Kayla clawed at Logan, locking her arms around him as people screamed, cursed and prayed.

Then the plane lurched hard to the left with the left wing pointing directly to the earth. Again, bodies flew through the cabin, slamming against other passengers, the wall and the overhead luggage bins. The bin doors opened and luggage tumbled like boulders along the left row. Logan reached out to grab an older woman who’d fallen into them but she slipped from his grip as the jet suddenly rolled right until it was almost level.

Now it began dropping, banking downward, as if it would spiral out of control. Passengers yelled and screamed, some calling out to God before the crew regained control and finally leveled the plane.

“Please, please, let this be over,” Kayla whispered through her tears.

In the aftermath, the attendants, despite being hurt and bleeding, took charge. Even as the sounds of crying and moaning passengers filled the plane, people began helping each other. Kayla thrust her face into Logan’s chest, slid her arms around him and sobbed, feeling his heart beating rapidly against her face.

Logan held her tight as the jet resumed a smooth flight.

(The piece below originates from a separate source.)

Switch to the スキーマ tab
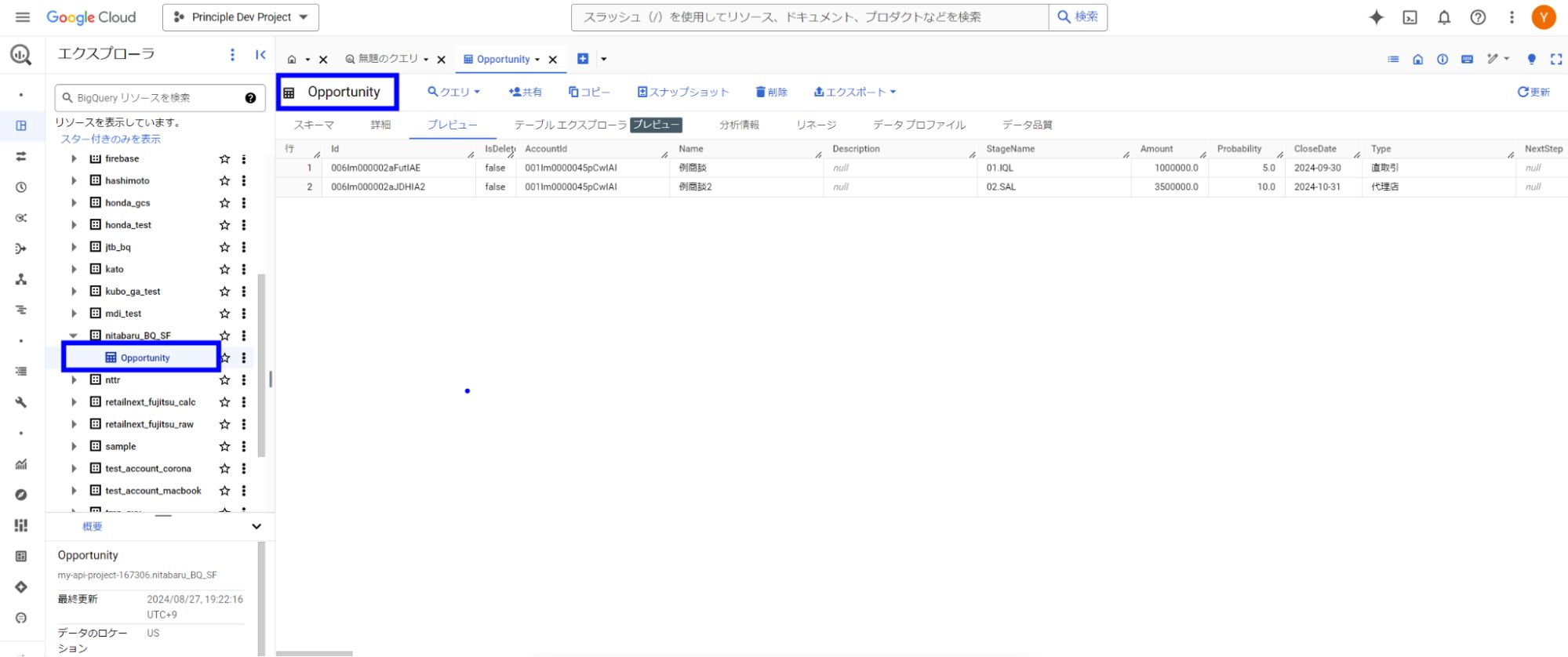This screenshot has height=657, width=1568. [314, 125]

Kayla prayed for the plane to land.

Get us back on the ground! Please, God, get us back on the ground!

Her cheek twitched as something wet and warm splashed on her skin; one drop then another. As she pulled back, she saw blood dripping down on them from the little boy who’d been contorted into the open luggage bin above them.

Two

Manhattan, New York

“New York, EastCloud Forty-nine Ninety...declar—an emer—”

“EastCloud Forty-nine Ninety, transmission garbled, say again...”

Kate Page, a reporter with Newslead, detected something in the chatter crackling from the news agency’s emergency scanners. More than a dozen of them issued a constant stream of coded bursts across from where she sat in the newsroom. Kate stopped her current work, jotted down the name of the airline, the flight number and listened.

“...EastCloud Forty-nine Ninety...injur—request—medic—”

Sounds like “injuries” and a call for medical services.

She listened as the dispatches continued echoing in the news department.

It was Saturday and the newsroom was nearly empty.

Kate had a bad feeling about what she’d heard. She went online. EastCloud 4990 was a commercial flight that had originated in Buffalo and was bound for LaGuardia. It was a new Richlon-TitanRT-86 with a capacity for eighty-six passengers. She quickly checked social media feeds. No one was tweeting about the flight.

Not so far, anyway.

She glanced at the corner and the glass-walled cubicle known as the scanner room. Reporters called it “the torture chamber,” because if you were assigned to sit in it you had to endure and decipher the chaotic, simultaneous cross-talk flowing from metropolitan New York City’s police, fire department, paramedics and other responders.

But no one was there.

The cubicle door was open, which is how Kate had been able to hear the chatter from the scanner.

What’s going on? Why isn’t someone listening?

This broke Newslead’s cardinal rule: never, ever leave the scanners unattended. Emergency scanners were the lifeblood of any news operation, alerting the reporters to the first cries for help, pulling them into stories that would stop the heart of the city.